Pola makan yang kaya nutrisi penting seperti kalsium, vitamin D, zat besi, protein, omega-3... akan membantu wanita tetap sehat dan hidup lebih lama.
Vitamin C berperan penting dalam kesehatan wanita. (Sumber: Adobe Stock) |
Folat
Folat adalah nutrisi penting yang harus disertakan setiap wanita dalam menu hariannya. Nutrisi ini membantu meningkatkan kesehatan jantung, fungsi saraf, kesehatan kulit dan mata, pencernaan, sirkulasi darah, dan produksi energi.

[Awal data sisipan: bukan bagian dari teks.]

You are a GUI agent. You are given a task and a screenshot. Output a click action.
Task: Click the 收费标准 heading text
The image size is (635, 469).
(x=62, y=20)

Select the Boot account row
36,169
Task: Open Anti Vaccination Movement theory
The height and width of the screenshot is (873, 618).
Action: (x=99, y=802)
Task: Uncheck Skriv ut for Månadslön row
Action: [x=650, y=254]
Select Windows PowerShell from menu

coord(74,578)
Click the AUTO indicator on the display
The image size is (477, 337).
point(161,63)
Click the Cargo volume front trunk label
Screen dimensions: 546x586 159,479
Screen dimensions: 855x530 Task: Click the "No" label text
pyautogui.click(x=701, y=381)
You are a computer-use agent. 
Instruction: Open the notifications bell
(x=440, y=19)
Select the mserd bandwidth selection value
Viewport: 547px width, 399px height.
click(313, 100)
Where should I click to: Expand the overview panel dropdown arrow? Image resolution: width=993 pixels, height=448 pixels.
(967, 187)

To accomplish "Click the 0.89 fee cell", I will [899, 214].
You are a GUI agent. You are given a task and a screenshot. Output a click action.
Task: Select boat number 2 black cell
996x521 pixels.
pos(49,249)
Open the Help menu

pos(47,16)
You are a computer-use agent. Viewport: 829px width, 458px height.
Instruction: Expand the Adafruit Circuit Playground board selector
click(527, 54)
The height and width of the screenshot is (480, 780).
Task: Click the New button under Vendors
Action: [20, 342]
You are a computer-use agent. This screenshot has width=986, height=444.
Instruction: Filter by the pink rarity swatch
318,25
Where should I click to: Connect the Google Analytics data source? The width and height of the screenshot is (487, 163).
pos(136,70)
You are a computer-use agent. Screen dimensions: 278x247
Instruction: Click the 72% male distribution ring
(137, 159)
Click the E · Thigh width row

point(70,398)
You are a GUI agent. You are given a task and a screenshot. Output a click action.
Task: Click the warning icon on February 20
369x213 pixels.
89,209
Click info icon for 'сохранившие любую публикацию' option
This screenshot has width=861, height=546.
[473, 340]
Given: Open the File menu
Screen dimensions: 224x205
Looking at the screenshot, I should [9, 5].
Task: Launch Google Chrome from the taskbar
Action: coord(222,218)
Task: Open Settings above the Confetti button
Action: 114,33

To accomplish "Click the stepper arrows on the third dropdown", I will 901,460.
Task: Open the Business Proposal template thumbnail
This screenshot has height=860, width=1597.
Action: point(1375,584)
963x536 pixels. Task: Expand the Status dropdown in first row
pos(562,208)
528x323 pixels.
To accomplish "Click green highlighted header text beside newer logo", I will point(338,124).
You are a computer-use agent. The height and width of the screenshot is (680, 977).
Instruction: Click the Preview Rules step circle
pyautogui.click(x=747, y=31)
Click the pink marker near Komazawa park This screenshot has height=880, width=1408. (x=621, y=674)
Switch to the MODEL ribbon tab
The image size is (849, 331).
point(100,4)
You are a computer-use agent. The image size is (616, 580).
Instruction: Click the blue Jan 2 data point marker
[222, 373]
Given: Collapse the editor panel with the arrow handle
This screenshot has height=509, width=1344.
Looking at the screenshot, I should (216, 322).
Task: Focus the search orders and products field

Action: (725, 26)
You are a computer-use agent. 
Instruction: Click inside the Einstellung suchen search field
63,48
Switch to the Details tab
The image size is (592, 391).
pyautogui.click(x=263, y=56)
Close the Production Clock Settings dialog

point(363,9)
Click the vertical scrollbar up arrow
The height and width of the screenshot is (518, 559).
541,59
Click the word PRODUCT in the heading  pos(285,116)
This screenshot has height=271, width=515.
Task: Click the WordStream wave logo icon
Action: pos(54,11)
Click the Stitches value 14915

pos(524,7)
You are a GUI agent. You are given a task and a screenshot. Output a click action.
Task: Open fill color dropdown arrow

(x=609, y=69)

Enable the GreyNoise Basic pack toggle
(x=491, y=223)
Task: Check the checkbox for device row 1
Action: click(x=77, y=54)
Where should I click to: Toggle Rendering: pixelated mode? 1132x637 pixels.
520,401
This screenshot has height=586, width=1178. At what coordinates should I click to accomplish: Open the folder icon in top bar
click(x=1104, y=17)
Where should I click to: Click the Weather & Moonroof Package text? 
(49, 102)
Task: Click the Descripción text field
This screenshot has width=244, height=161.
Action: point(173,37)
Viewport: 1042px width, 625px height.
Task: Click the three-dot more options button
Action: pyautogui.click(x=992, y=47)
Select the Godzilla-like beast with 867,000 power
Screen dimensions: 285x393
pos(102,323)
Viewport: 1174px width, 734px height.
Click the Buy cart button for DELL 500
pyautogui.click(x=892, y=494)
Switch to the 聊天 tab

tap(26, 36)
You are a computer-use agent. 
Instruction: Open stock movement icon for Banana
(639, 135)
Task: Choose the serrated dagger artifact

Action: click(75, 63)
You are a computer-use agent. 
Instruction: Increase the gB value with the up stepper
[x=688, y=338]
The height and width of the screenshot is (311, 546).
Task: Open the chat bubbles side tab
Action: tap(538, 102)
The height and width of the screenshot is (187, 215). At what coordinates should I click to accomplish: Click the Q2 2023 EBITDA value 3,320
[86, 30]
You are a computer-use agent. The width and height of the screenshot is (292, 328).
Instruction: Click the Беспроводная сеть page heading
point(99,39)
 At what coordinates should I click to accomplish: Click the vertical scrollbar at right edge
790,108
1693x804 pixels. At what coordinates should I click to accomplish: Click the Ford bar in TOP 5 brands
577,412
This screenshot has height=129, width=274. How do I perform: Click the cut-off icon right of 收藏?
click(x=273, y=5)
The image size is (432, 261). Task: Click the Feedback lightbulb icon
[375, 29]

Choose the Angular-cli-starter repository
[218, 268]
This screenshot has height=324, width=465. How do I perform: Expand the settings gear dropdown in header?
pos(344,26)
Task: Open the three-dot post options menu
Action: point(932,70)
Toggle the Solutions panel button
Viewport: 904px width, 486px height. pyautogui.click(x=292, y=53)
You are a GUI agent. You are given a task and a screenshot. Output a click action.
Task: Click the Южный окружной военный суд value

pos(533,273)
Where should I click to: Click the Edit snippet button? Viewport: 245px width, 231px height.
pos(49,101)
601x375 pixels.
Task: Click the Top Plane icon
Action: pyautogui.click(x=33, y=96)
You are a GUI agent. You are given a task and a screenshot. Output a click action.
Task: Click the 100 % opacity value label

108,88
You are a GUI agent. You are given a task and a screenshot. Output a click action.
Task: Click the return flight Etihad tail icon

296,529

Para ahli kesehatan menganjurkan agar ibu hamil mengonsumsi suplemen folat karena dapat mengurangi risiko cacat lahir pada bayi baru lahir.
Folat dapat dikonsumsi dalam bentuk sayuran berdaun hijau, kacang-kacangan, sereal yang diperkaya, dan buah jeruk.
Anda juga dapat mengonsumsi suplemen folat tetapi hanya setelah berkonsultasi dengan spesialis.
Kalsium
Kalsium penting untuk menjaga kekuatan tulang dan gigi. Wanita, terutama di usia paruh baya, berisiko lebih tinggi terkena osteoporosis, yang ditandai dengan tulang rapuh dan lemah.
Oleh karena itu, suplementasi kalsium yang memadai sangat penting bagi wanita. Kalsium banyak terkandung dalam sumber-sumber seperti susu, yogurt, keju...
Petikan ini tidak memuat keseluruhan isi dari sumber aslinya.